WORK INSTRUCTIONS ▸ Begin at the line containing "Task: Select the 4.厂商编号 field" and retype each line through the end of the records exactly. Include nothing else and no pictures.
━━━ DATA
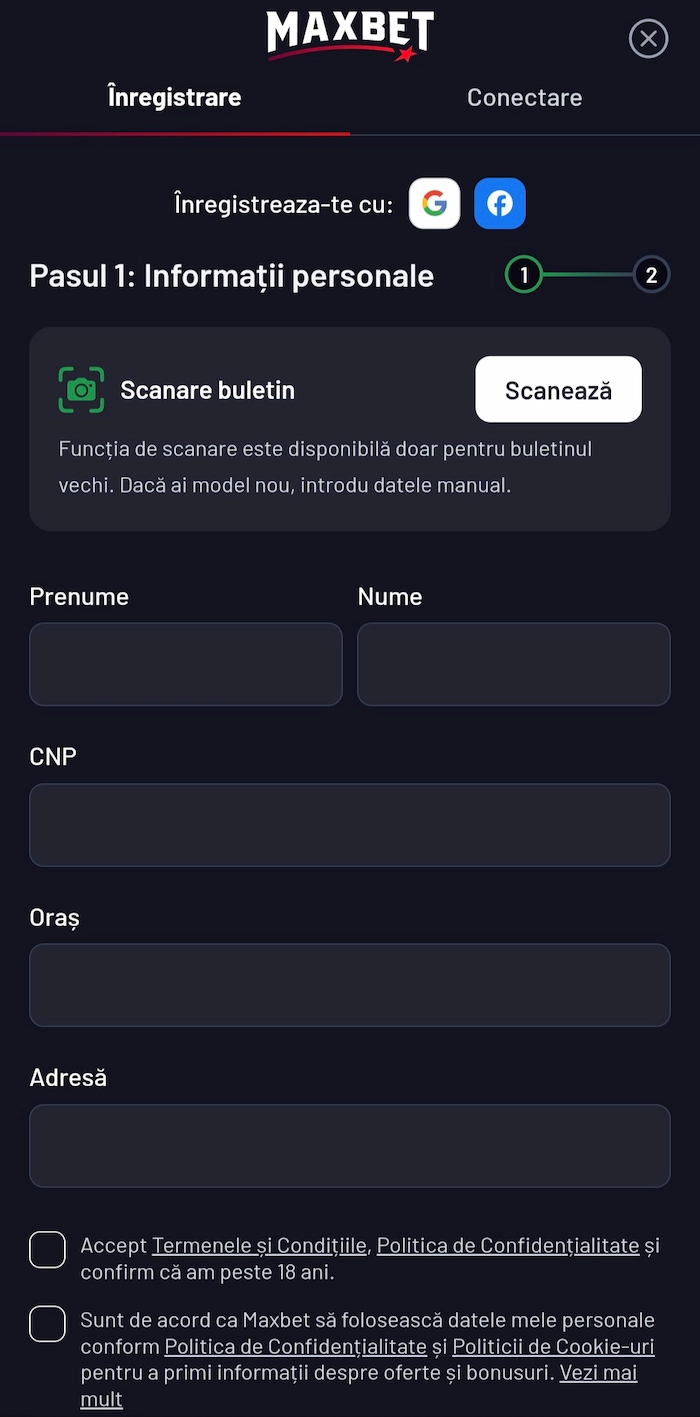The height and width of the screenshot is (1417, 700).
Task: Tap the close X icon at top right
Action: point(648,38)
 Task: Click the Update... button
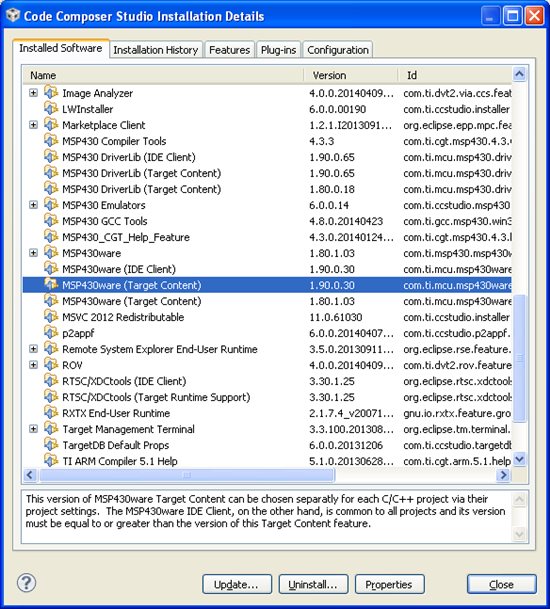(237, 584)
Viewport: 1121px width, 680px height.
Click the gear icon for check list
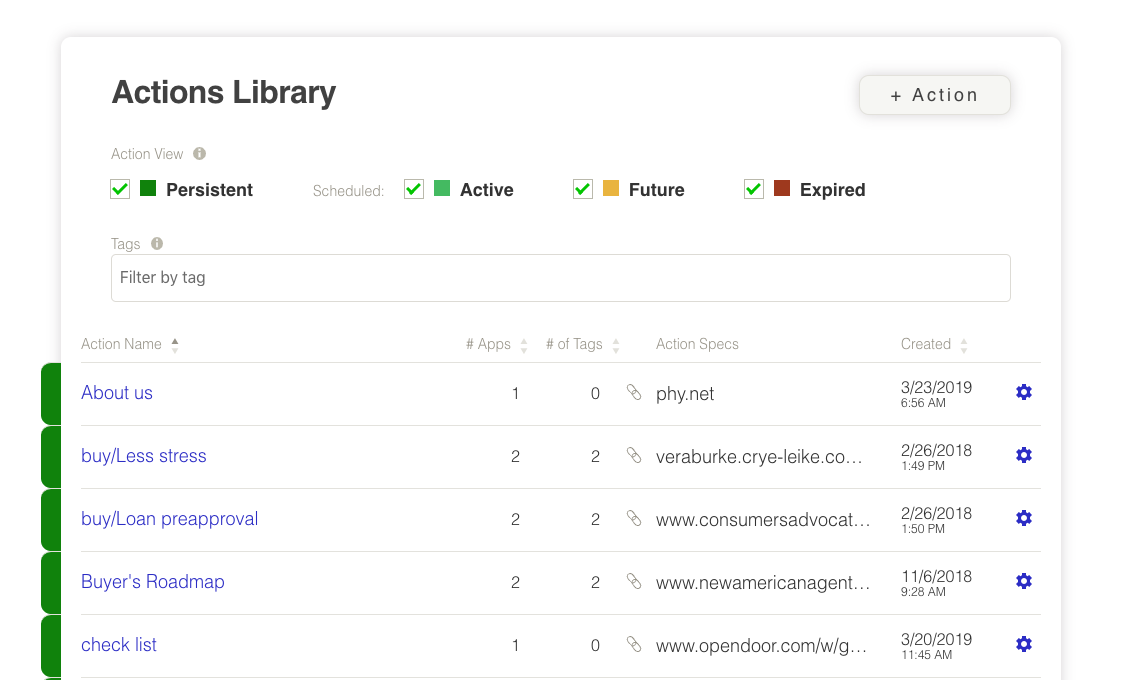point(1023,644)
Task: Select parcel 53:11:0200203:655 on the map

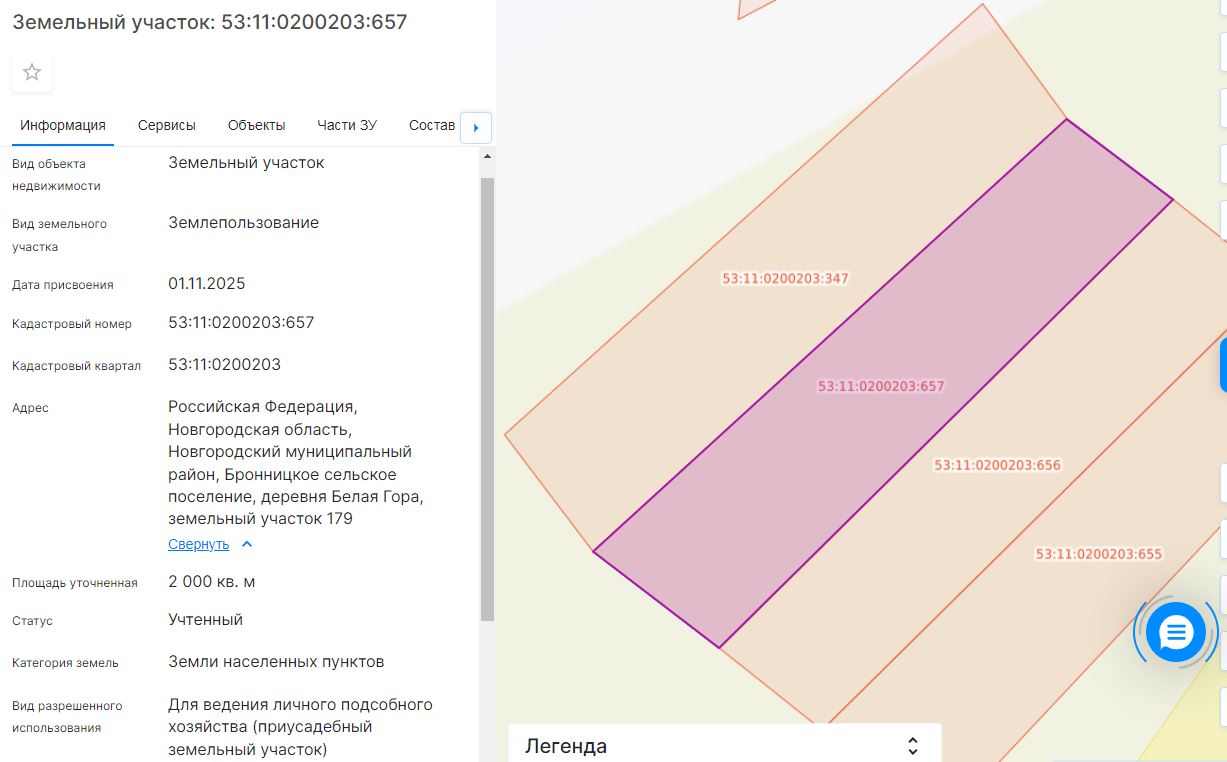Action: click(x=1099, y=554)
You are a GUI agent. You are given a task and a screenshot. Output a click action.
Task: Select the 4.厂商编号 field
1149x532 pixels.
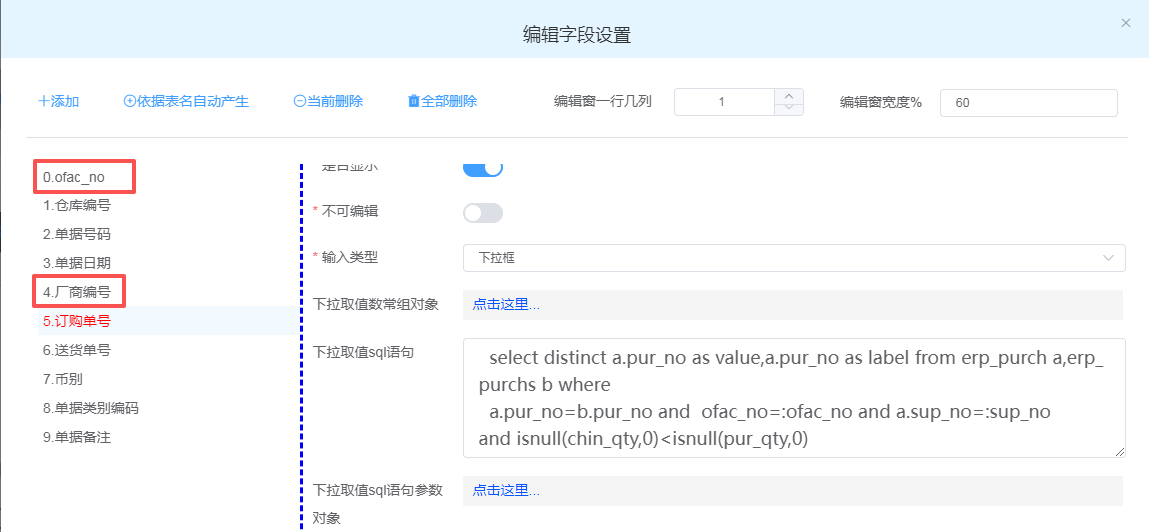pos(76,293)
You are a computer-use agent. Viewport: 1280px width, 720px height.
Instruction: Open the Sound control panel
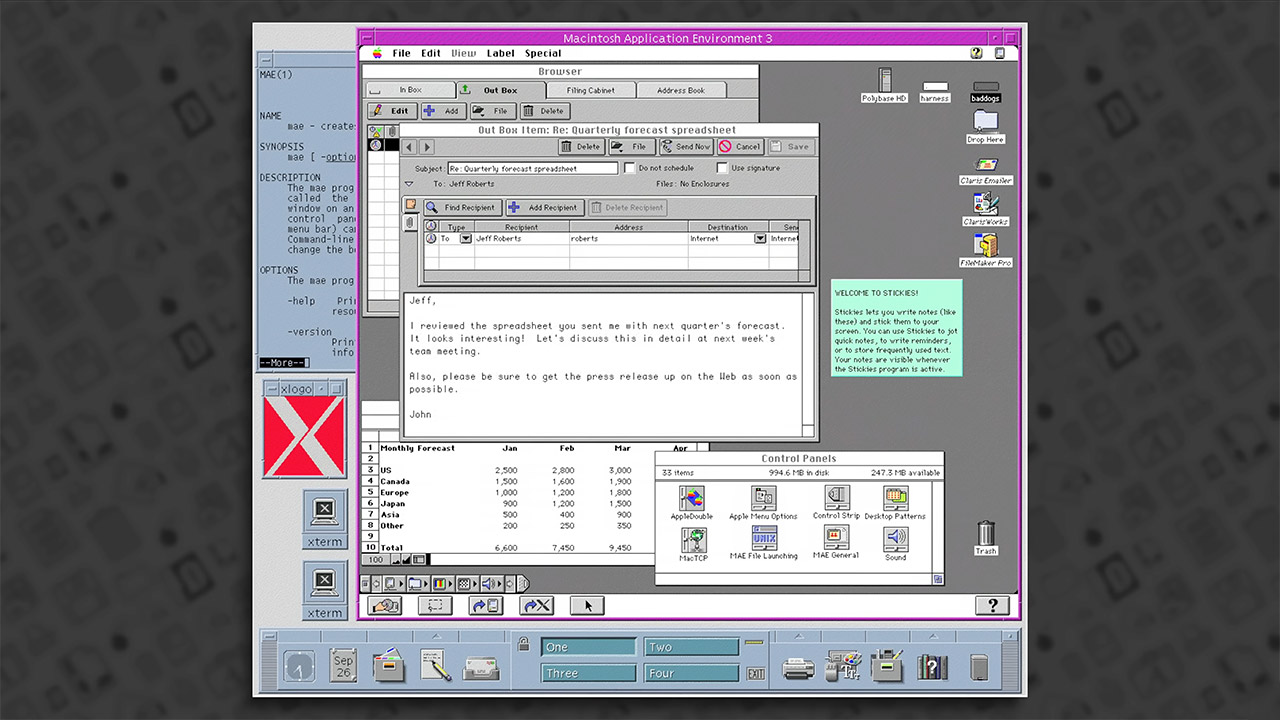895,540
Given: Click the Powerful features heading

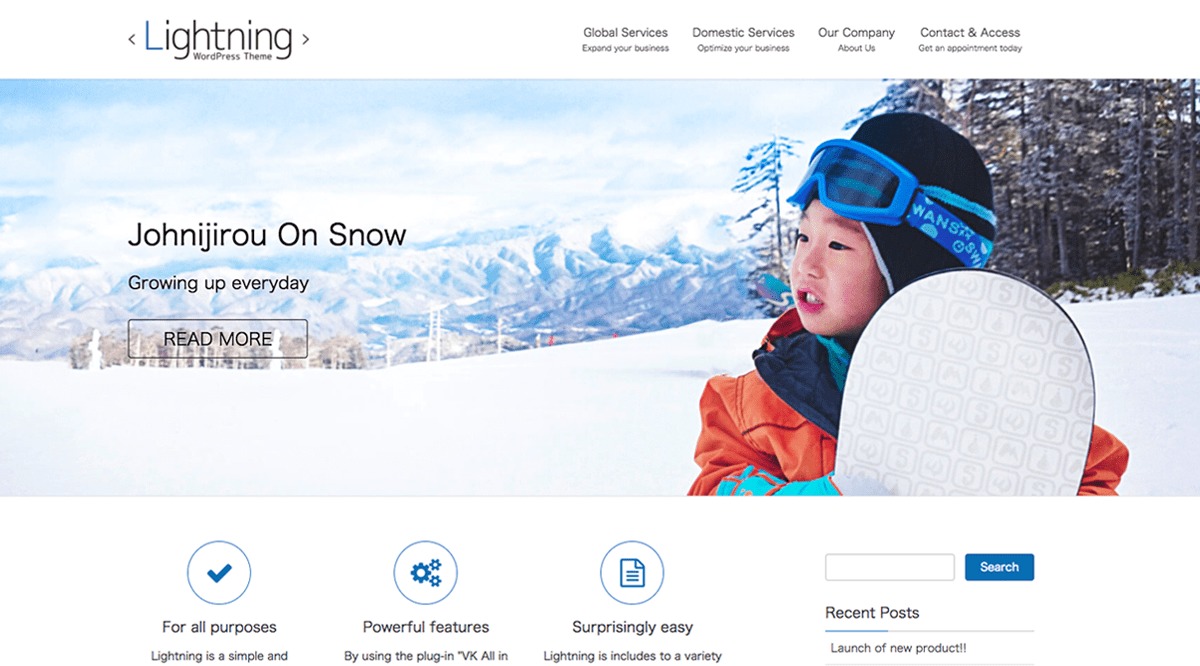Looking at the screenshot, I should tap(426, 627).
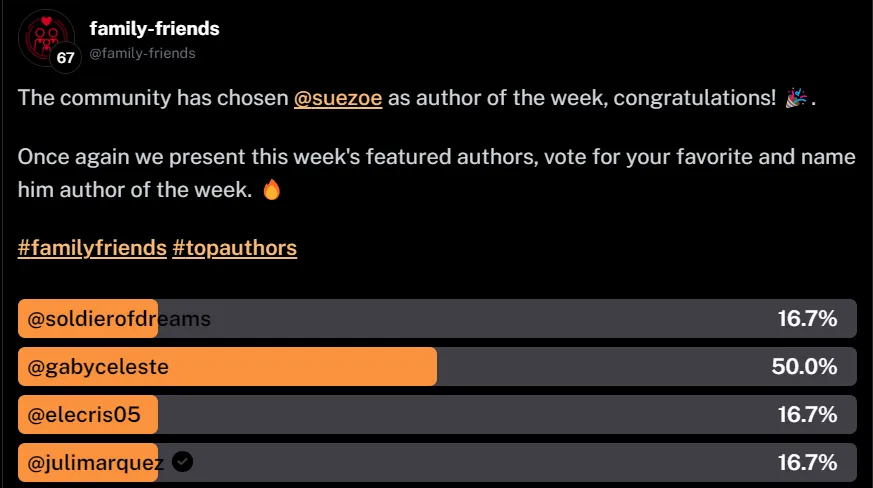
━━━━━━
WRITTEN ANSWER ▸
Task: Select the 4.厂商编号 field
1149x532 pixels.
pos(76,293)
You are a computer-use agent. Viewport: 1280px width, 720px height.
Instruction: Open the Sound control panel
895,540
Given: Click the Powerful features heading

Looking at the screenshot, I should tap(426, 627).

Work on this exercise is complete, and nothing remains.